**Page excerpt:**
20% Of Grads Feel Overqualified

​One in five graduates feel overqualified for their job, three years after completing their degree, in a comprehensive longitudinal study conducted as part of the Quality Indicators for Learning and Teaching (QILT) program.

The weirdly-named GOS-L survey (short for Graduate Outcomes Survey-Longitudinal) provides insights into the fortunes and perspectives of graduates three years after they finish their degree and the QILT team released the 2025 results yesterday.

More than 48,000 grads from 127 institutions completed a survey in 2022 when they finished their course, no doubt delighted to be putting the COVID years behind them, only to find that around 20% were feeling underwhelmed by the value of their degree three years later.

The dissatisfied grads said they felt overqualified, and had not been able to fully use their skills and education three years after completing their course.

Despite some areas of dissatisfaction, the outcomes appear pretty outstanding after three years, particularly given the very large cohort involved in the survey. For example, Tourism, hospitality, personal services, sport and rec grads were second lowest with job success just after graduation, with just 63% in a full time gig, but three years later, 90.3% of those grads had landed a full time role. Similarly 60.8% of creative grads were living the dream in a full time job in 2022 but 83.6% had found full time employment by 2025.

Employment outcomes were, unsurprisingly, stronger for grads of vocational degrees , with more than 90% of those who had completed rehab, pharmacy and teaching degrees still working in their field three years later.

In 2022, just after graduation, 79.5% of domestic undergraduates had full-time work, compared to 60.5% of international undergrads, but after three years, this gap had narrowed, with 91.7% of domestic and 84.7% of international grads in full-time roles.

The median salary for domestic graduates after three years was $91,000, compared to $80,500 for international graduates.

The full-time employment rate filtered by university makes for some strange bedfellows statistically, with the University of Melbourne fifth from the bottom, just ahead of Federation and Victoria U. Clearly other factors including demographic, employment rates in region and in Melbourne U’s case, the large number of students stumping up for further study as part of the Melbourne Model need to be taken into consideration before any league tables are compiled.

**Task statement:** Reproduce everything in the graduate outcomes article above from "20% Of Grads" down to "degree three years later.".

**Source information:**
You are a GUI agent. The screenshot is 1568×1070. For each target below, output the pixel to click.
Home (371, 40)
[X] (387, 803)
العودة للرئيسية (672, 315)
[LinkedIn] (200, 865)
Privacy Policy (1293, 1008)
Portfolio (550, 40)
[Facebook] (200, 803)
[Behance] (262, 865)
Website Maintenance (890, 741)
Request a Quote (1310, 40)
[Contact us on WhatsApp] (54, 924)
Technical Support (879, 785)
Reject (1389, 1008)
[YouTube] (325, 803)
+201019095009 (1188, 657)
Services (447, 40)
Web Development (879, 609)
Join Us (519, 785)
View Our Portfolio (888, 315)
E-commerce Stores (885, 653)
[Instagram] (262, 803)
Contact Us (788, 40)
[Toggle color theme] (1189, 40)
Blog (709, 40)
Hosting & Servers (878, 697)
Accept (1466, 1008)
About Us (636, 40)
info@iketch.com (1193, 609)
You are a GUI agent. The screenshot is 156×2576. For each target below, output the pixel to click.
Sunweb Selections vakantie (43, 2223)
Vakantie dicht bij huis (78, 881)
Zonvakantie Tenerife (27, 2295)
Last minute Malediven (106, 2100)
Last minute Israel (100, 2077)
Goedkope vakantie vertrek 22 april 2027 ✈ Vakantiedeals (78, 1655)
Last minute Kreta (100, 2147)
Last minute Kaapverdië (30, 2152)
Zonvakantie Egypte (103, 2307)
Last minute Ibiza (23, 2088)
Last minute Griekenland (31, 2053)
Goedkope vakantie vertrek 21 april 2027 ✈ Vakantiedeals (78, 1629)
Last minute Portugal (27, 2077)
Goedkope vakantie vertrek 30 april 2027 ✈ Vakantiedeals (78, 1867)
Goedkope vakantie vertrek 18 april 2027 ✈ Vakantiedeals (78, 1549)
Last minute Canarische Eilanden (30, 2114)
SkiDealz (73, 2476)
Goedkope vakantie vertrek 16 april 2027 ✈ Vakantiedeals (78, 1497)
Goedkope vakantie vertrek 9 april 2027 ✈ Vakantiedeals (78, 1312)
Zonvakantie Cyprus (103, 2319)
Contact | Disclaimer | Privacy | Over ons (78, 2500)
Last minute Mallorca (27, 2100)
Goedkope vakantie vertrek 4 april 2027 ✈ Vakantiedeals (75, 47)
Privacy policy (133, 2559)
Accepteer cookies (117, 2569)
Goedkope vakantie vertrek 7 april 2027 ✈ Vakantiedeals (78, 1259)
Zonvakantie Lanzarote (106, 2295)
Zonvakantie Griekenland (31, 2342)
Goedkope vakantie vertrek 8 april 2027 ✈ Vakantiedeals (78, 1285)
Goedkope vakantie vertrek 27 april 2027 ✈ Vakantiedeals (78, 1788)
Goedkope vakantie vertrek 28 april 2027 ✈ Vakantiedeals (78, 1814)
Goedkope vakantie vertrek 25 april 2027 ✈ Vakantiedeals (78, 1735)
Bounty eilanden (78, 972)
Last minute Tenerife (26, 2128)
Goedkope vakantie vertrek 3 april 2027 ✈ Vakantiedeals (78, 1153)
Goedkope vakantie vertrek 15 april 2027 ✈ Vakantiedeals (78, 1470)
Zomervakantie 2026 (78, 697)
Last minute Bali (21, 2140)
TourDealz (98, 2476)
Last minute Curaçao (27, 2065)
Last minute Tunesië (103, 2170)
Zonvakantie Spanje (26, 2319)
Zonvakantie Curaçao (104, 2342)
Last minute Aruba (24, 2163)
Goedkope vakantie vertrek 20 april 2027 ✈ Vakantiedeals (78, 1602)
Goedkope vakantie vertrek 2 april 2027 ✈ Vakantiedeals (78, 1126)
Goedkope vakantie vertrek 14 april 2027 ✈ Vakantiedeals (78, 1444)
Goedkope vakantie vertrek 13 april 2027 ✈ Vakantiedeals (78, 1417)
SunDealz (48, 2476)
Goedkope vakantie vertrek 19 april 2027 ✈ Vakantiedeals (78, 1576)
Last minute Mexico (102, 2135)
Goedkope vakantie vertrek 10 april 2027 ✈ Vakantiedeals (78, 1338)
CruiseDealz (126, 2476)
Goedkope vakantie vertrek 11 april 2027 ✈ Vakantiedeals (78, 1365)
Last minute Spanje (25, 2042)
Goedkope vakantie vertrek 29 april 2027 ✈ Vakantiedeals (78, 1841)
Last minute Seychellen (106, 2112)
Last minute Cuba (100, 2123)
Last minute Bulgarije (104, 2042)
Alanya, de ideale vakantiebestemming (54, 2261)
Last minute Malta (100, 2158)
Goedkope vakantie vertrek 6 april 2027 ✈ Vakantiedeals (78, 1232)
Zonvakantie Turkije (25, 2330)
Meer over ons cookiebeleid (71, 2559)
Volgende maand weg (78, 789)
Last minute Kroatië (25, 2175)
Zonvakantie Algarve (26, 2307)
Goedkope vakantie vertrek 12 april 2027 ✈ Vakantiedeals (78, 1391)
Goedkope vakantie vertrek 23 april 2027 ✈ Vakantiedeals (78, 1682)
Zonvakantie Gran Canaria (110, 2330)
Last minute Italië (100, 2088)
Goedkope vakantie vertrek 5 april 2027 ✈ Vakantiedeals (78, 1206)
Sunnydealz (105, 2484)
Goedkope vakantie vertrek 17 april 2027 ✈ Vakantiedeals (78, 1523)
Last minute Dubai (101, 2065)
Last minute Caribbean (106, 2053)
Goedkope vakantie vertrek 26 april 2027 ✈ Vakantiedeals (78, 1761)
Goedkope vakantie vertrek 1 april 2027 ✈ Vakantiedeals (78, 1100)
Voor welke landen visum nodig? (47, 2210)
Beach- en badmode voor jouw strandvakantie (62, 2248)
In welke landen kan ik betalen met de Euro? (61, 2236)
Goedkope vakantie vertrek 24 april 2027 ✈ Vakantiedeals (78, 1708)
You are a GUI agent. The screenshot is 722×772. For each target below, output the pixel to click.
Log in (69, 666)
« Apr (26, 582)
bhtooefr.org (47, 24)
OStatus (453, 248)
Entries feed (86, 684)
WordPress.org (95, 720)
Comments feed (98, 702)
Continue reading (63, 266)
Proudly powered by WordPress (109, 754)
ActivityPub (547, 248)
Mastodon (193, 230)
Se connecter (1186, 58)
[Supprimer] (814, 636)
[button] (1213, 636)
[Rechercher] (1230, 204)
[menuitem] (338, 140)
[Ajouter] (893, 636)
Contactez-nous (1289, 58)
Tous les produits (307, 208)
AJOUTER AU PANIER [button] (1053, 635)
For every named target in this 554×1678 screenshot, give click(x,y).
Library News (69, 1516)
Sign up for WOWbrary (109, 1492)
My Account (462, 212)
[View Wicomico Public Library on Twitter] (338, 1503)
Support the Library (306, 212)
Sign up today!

**Answer box:**
20% Of Grads Feel Overqualified

​One in five graduates feel overqualified for their job, three years after completing their degree, in a comprehensive longitudinal study conducted as part of the Quality Indicators for Learning and Teaching (QILT) program.

The weirdly-named GOS-L survey (short for Graduate Outcomes Survey-Longitudinal) provides insights into the fortunes and perspectives of graduates three years after they finish their degree and the QILT team released the 2025 results yesterday.

More than 48,000 grads from 127 institutions completed a survey in 2022 when they finished their course, no doubt delighted to be putting the COVID years behind them, only to find that around 20% were feeling underwhelmed by the value of their degree three years later.